The government drive comes comes just days after the Chancellor George Osborne announced £1.9bn funding for cyber security and a new National Cyber Centre.
This year’s drive was launched by the Digital Economy Minister Ed Vaizey, speaking at the Intel Security Summit in London.
“With more and more of our daily transactions done online, keeping our personal data safe is a top priority for this Government,” said Vaizey. “Our Cyber Health Check will help the UK’s biggest firms strengthen their cyber security and ensure they continue to thrive in our growing digital economy.”
Vaizey reminded the audience about last month’s cyber attack on TalkTalk, and said he wrote to the FTSE 350 companies, reminding them of the steps that Government expects them to take and the robust procedures businesses need to have in place.

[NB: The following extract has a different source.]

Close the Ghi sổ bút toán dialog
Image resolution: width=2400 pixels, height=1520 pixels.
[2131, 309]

Besides the cyber health check, businesses are being urged to use the Government’s cyber security guidance and adopt the Cyber Essentials scheme, which protects organisations – both large and small – against common threats on the Internet.

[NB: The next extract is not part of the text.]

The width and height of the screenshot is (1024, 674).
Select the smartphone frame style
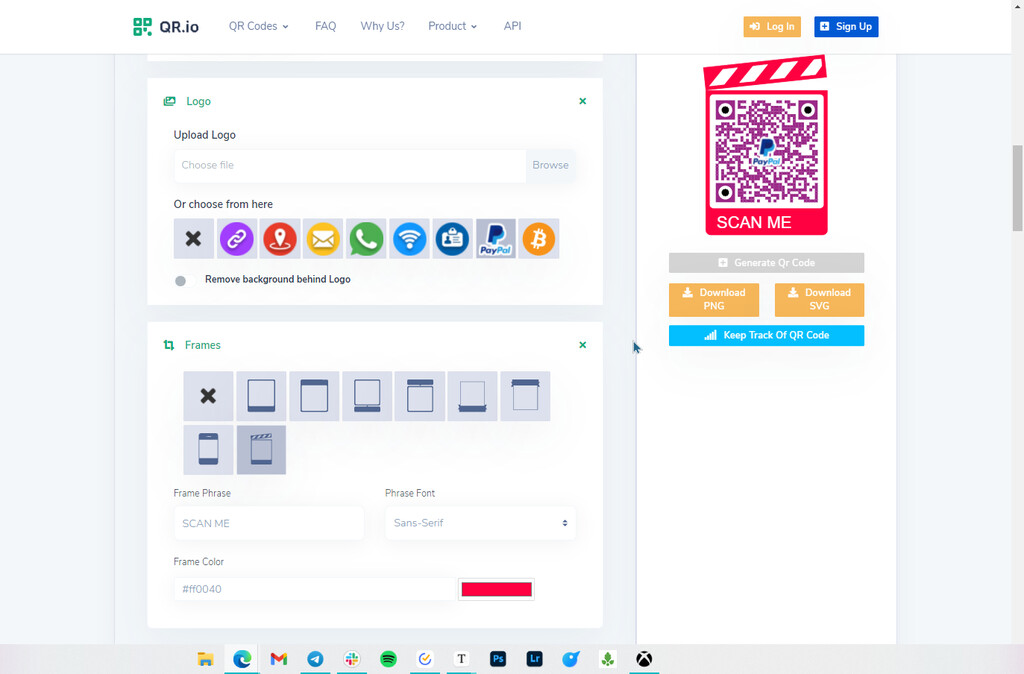coord(208,450)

The government feels that the free Cyber Health Check will help firms understand and improve their level of cyber security. Companies taking part will receive a confidential, tailored report that allows them to understand boardroom trends, compare themselves to their peers and address any weaknesses identified. The health check also generates aggregated data, that shows how well the top UK companies are performing.
Last year’s Cyber Governance Health Check uncovered a number of worrying discrepancies.

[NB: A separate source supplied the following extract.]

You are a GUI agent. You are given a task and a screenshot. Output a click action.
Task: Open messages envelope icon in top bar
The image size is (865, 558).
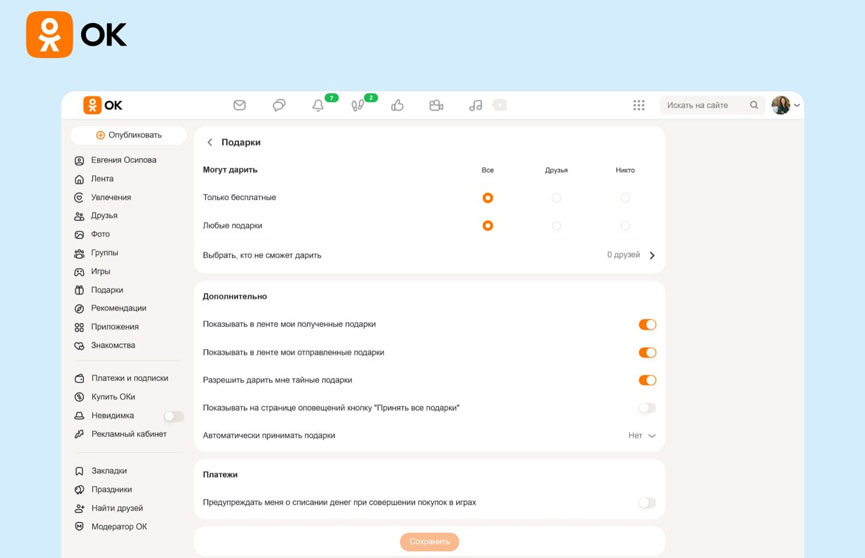coord(239,105)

It found that some of the UK’s most profitable firms were failing to ensure they met proper security standards. It also found that nearly 40 percent of FTSE 350 board members didn’t believe they possessed an ‘acceptable understanding’ of their company’s key information and data assets.
This year’s results will be release in January.
Last month the Office for National Statistics’ opted to incorporate cyber crime into official crime statistics. This reclassification meant that cybercrime has officially emerged as the single largest type of offence in the UK.
The certification body hoped the move would drive greater awareness of cybercrime, assist law enforcement agents, and encourage businesses to up their defences.
Recent findings from Hewlett-Packard’s annual Cost of Cyber Crime Study, revealed that British firms are paying a higher price for cyber protection, and also having to endure a longer post-attack recovery period.
That survey found that the cost of cyber crime for UK companies had risen by 14 percent over the past year. Indeed it discovered that the annual cyber crime cost to UK firms is £4.1m per year, whereas last year’s average cost was £3.6m.